# Member rank sequence



## Cheule (26 Aug 2010)

Hiya, being a new member I've noticed my member rank change fairly frequently. The first thing I notice is that the second and third ranks appear out of sequence?

First rank: New Member
Second: Advanced Member
Third: Junior Member

Would it not seem better to reverse two and three? Otherwise I've been demoted from Advanced to Junior for a crime I haven't committed - honestly!


----------



## Shaun (26 Aug 2010)

Well spotted - a couple of the "default" ones were mixed in with the imported ones from the old software.

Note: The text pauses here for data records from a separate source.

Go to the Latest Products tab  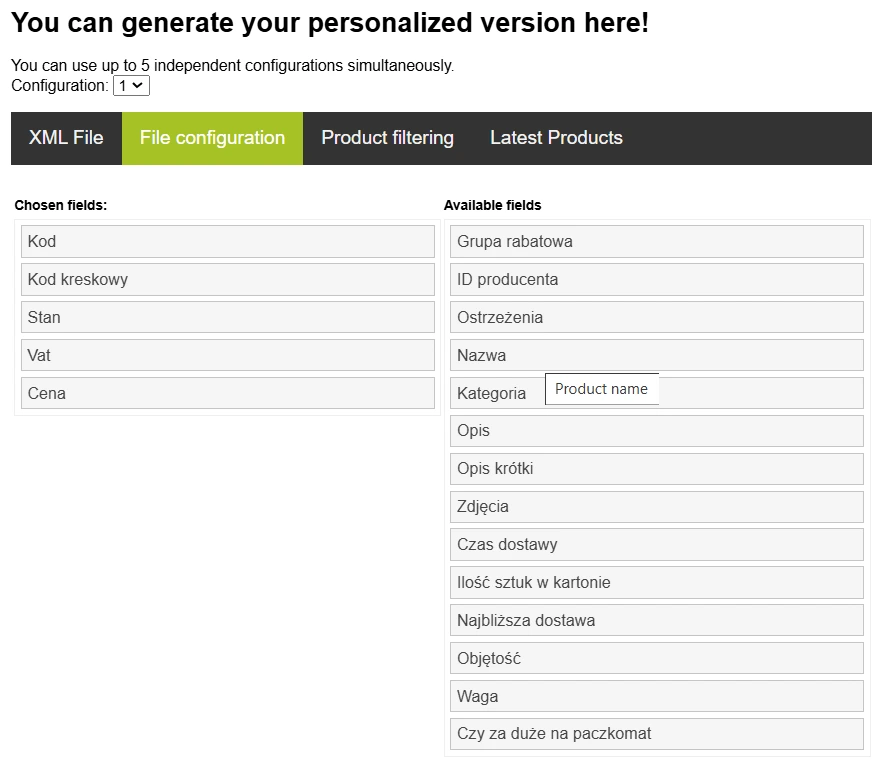pyautogui.click(x=556, y=138)
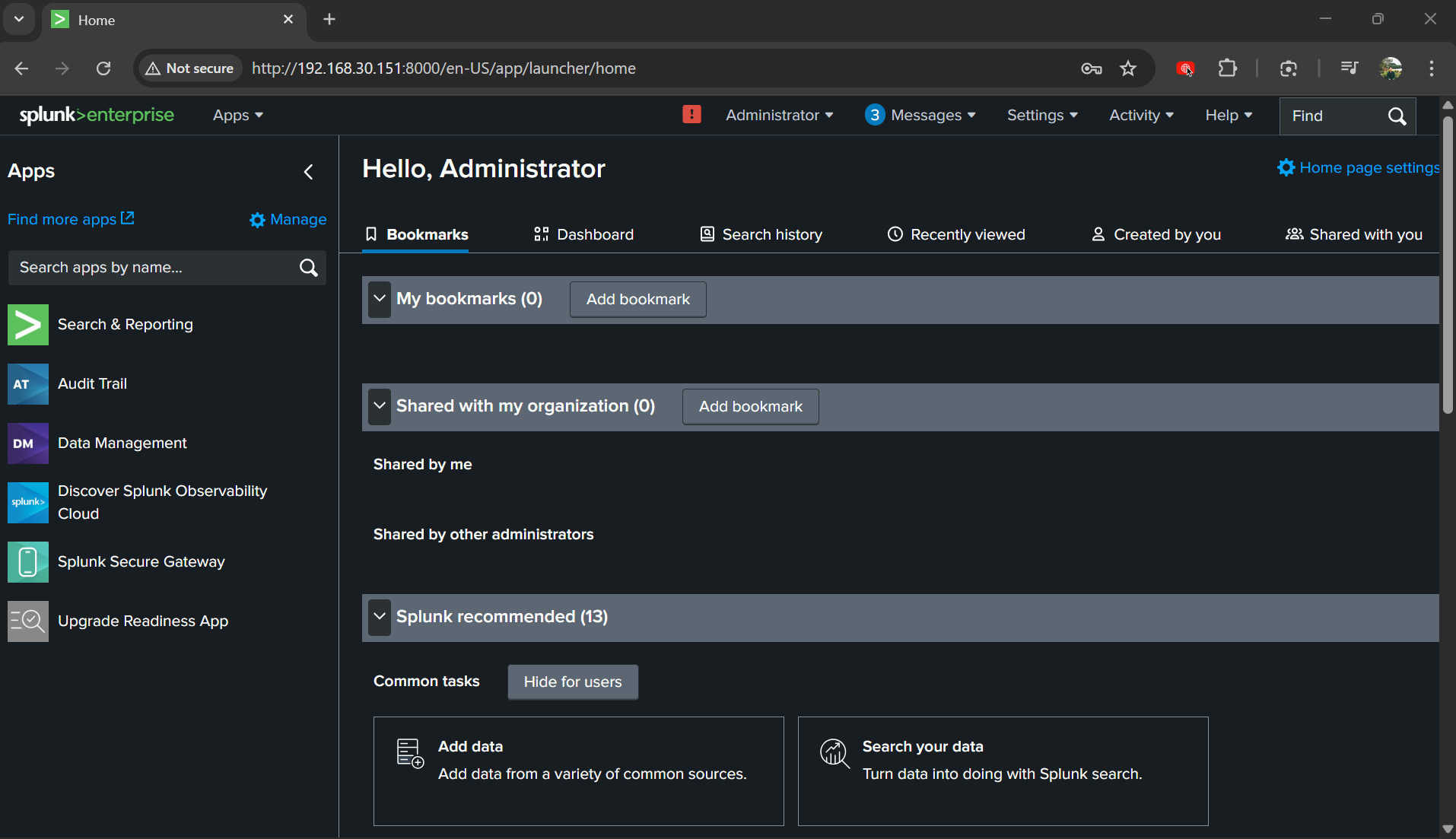
Task: Open the Settings dropdown menu
Action: [1042, 115]
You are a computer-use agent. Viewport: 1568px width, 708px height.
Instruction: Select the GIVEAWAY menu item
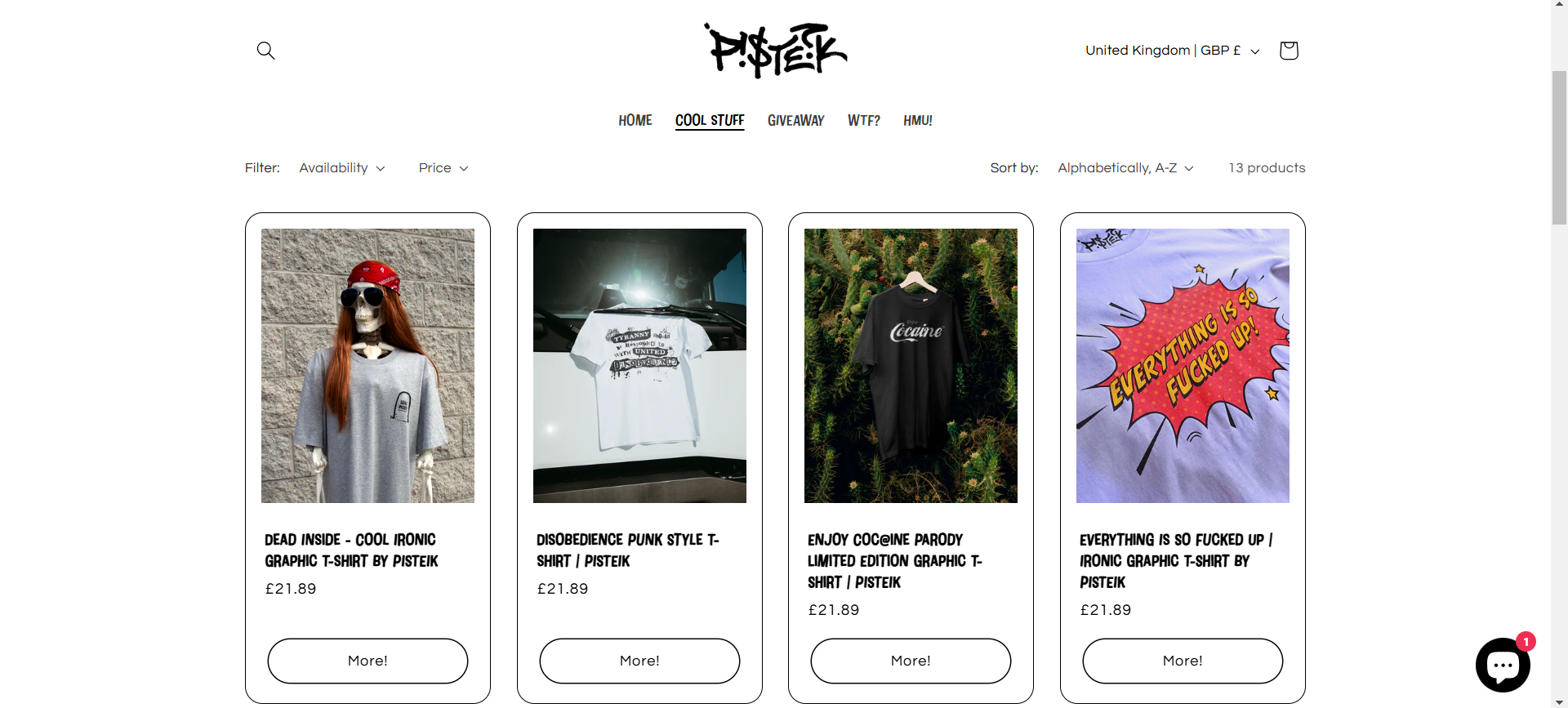(795, 121)
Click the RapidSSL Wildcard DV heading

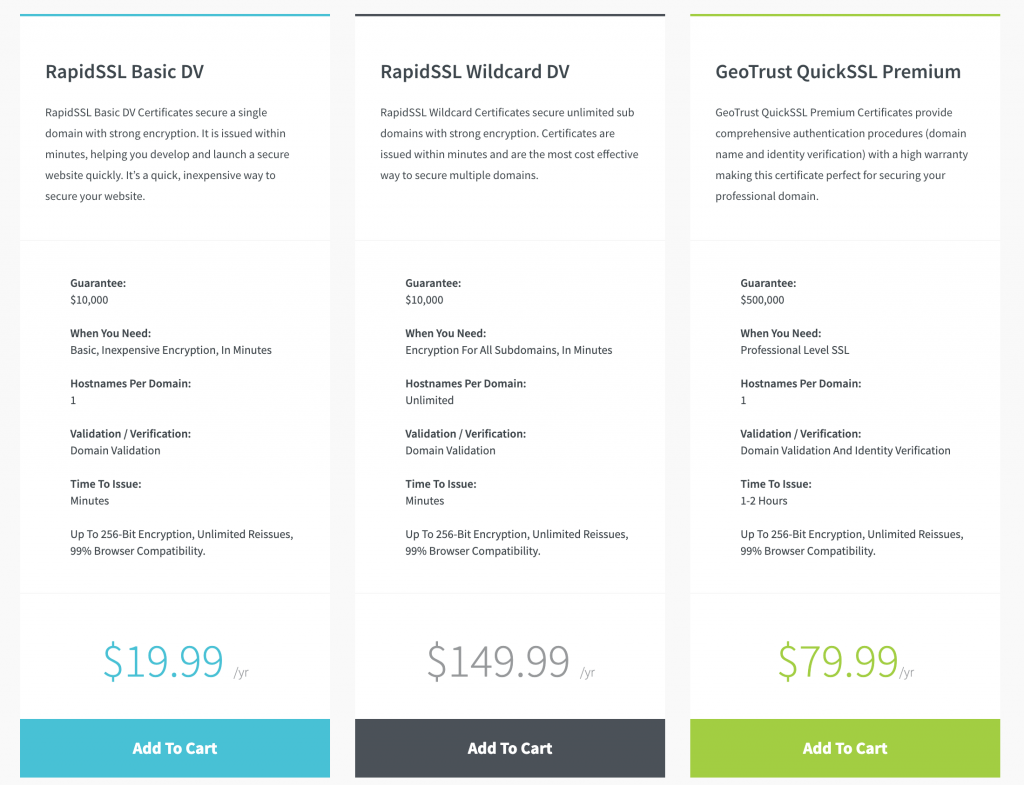click(475, 71)
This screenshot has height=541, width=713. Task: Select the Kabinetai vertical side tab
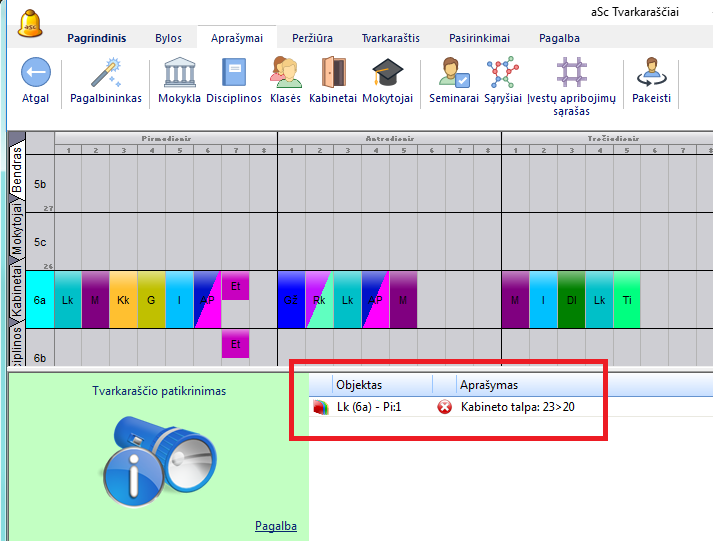tap(17, 290)
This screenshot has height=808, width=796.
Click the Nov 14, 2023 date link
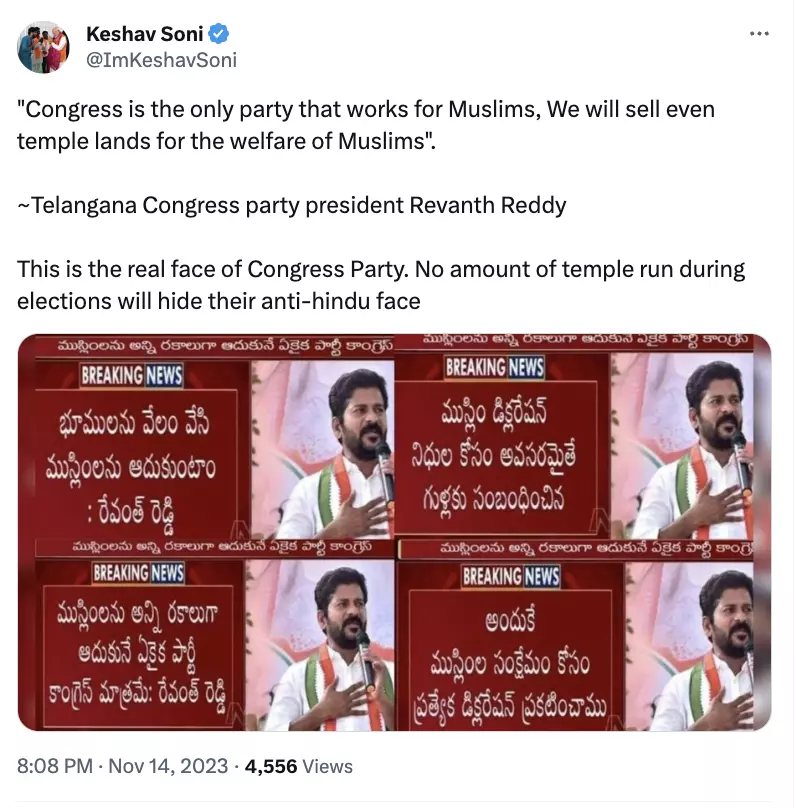click(x=168, y=766)
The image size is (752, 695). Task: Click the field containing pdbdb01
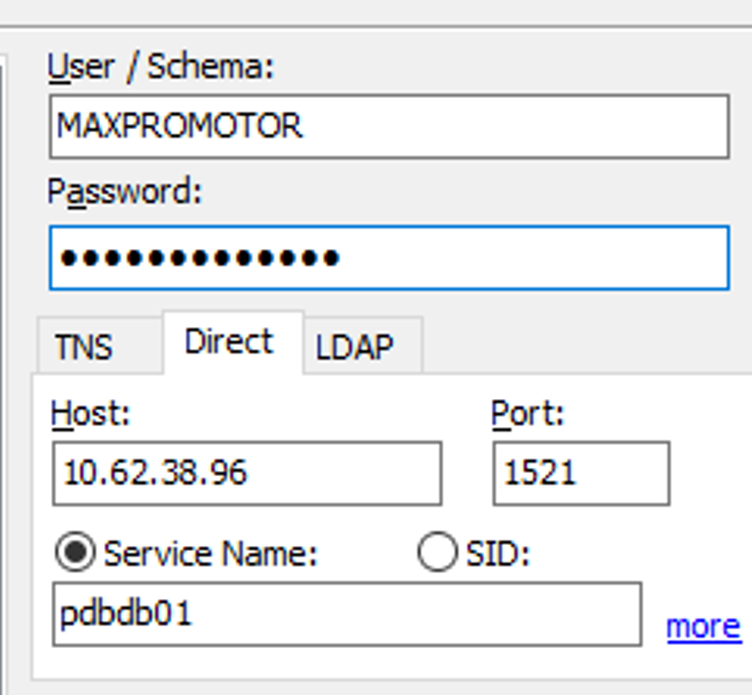(400, 614)
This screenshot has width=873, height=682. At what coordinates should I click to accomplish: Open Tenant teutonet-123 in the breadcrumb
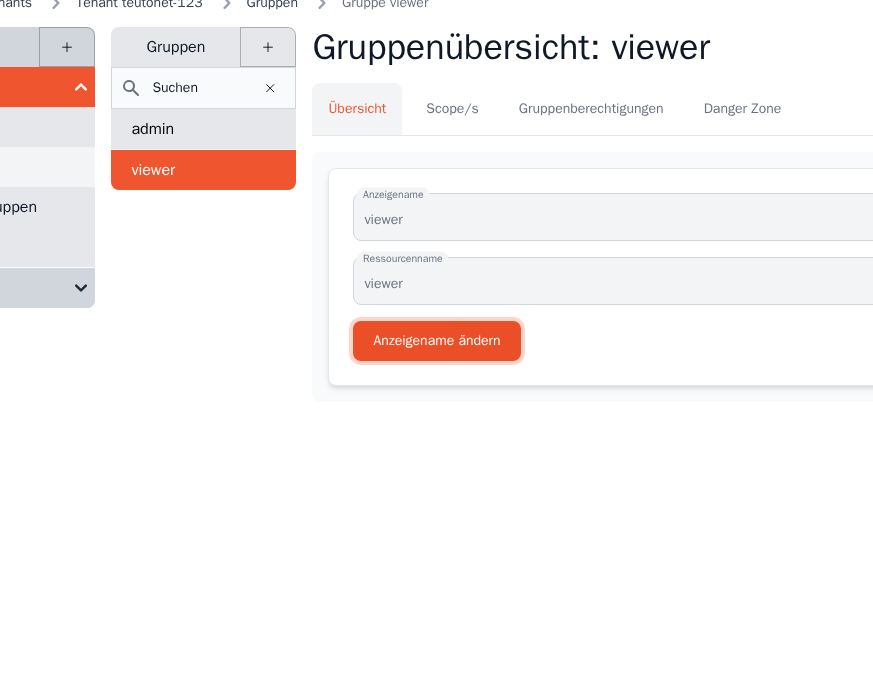click(x=139, y=4)
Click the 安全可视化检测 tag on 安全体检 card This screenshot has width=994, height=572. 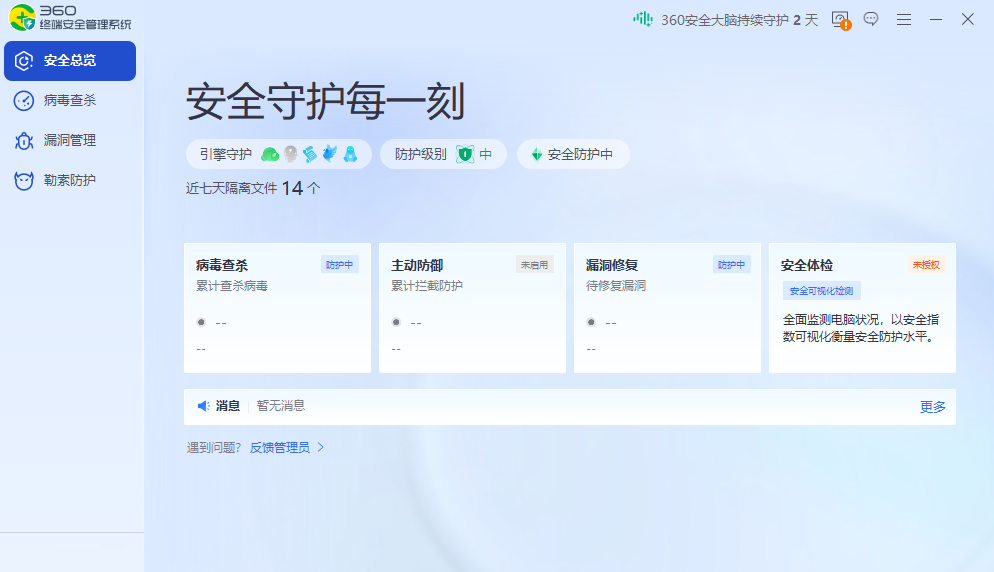click(821, 291)
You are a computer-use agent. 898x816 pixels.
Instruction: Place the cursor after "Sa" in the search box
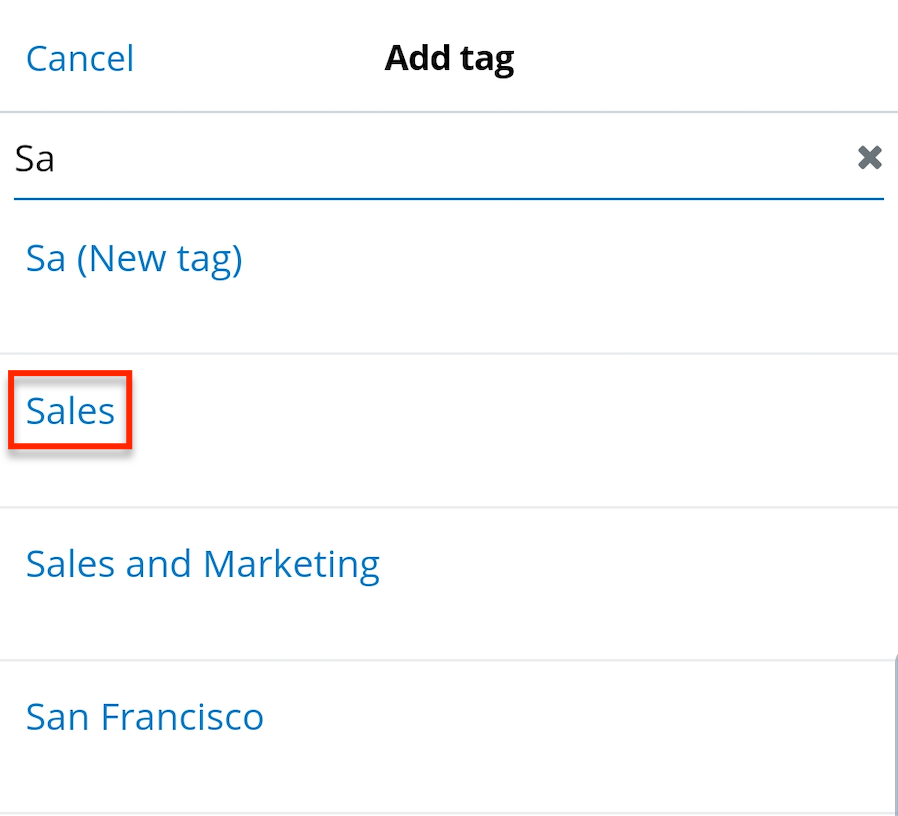tap(58, 158)
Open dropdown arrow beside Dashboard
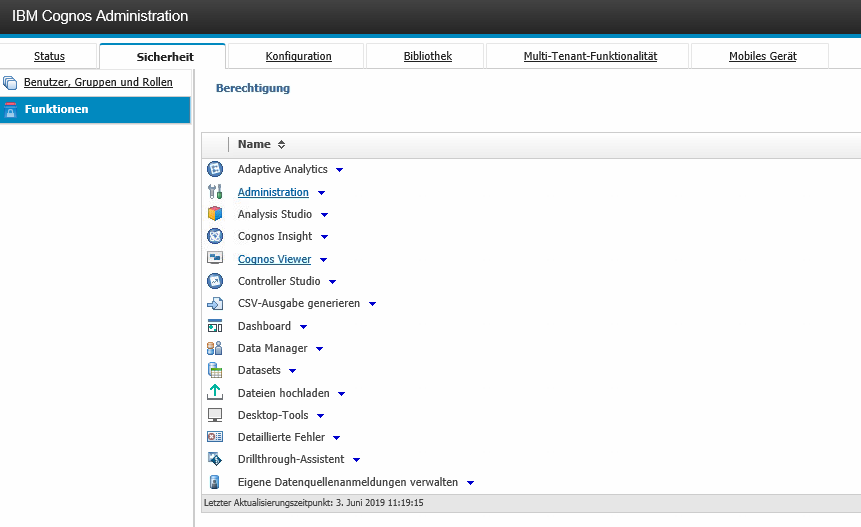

Here's the ranks _without_ the interlopers:

Newbie - *0*
Junior Member - *50*
Member - *100*
Senior Member - *500*
Executive Member - *2500*
Vice President - *5000*
Executive Vice President - *10000*
Senior Vice President - *25000*
President - *50000*
Chairman - *100000*
GOD! - *250000*

Cheers,
Shaun


----------



## Bromptonaut (26 Aug 2010)

Admin said:


> Well spotted - a couple of the "default" ones were mixed in with the imported ones from the old software.
> 
> Here's the ranks _without_ the interlopers:
> 
> ...



What about the personal ones- how did the owners (eg FM) some by these?


----------



## marinyork (26 Aug 2010)

As we're discussing the topic, I've always thought that Vice President, Executive Vice President and Senior Vice President sound a bit similar. Come on, we're geeks on here, can we not think of something cycle related to make fun of ourselves?


----------



## Hacienda71 (26 Aug 2010)

Bromptonaut said:


> What about the personal ones- how did the owners (eg FM) some by these?



I have no idea!


----------



## Shaun (26 Aug 2010)

You get to modify your title after a certain number of posts.  

Cheers,
Shaun


----------



## Speicher (26 Aug 2010)

So Wigsie decided to call himself a Nincompoop?


----------



## Ben M (26 Aug 2010)

Oh I didn't realise that "vice president" was just down to post count... I actually thought that Crankarm was the vice president of CC... A mad suggestion I'm sure you can agree!


----------



## montage (26 Aug 2010)

The better "favours" you give Admin the better the rank you get.

<--- .....that was a long bad day


----------



## Scotmitchy (27 Aug 2010)

Bike related suggestions

Still on stabizers - *0*
Now on a trike - *50*
Pedalling on a tagalong- *100*
Got me first hand me down - *500*
Ooh, bought a mountain bike - *2500*
Now decided I need a hybrid - *5000*
Loving my roadie - *10000*
Gotta be aluminium everything - *25000*
Tour de France contender - *50000*
So exalted that I have someone else to cycle for me - *100000*
GOD! walks on water, who needs a bike? - *250000*


Mitchy


----------



## DavieB (27 Aug 2010)

Mine is jammed at junior member


<-----


----------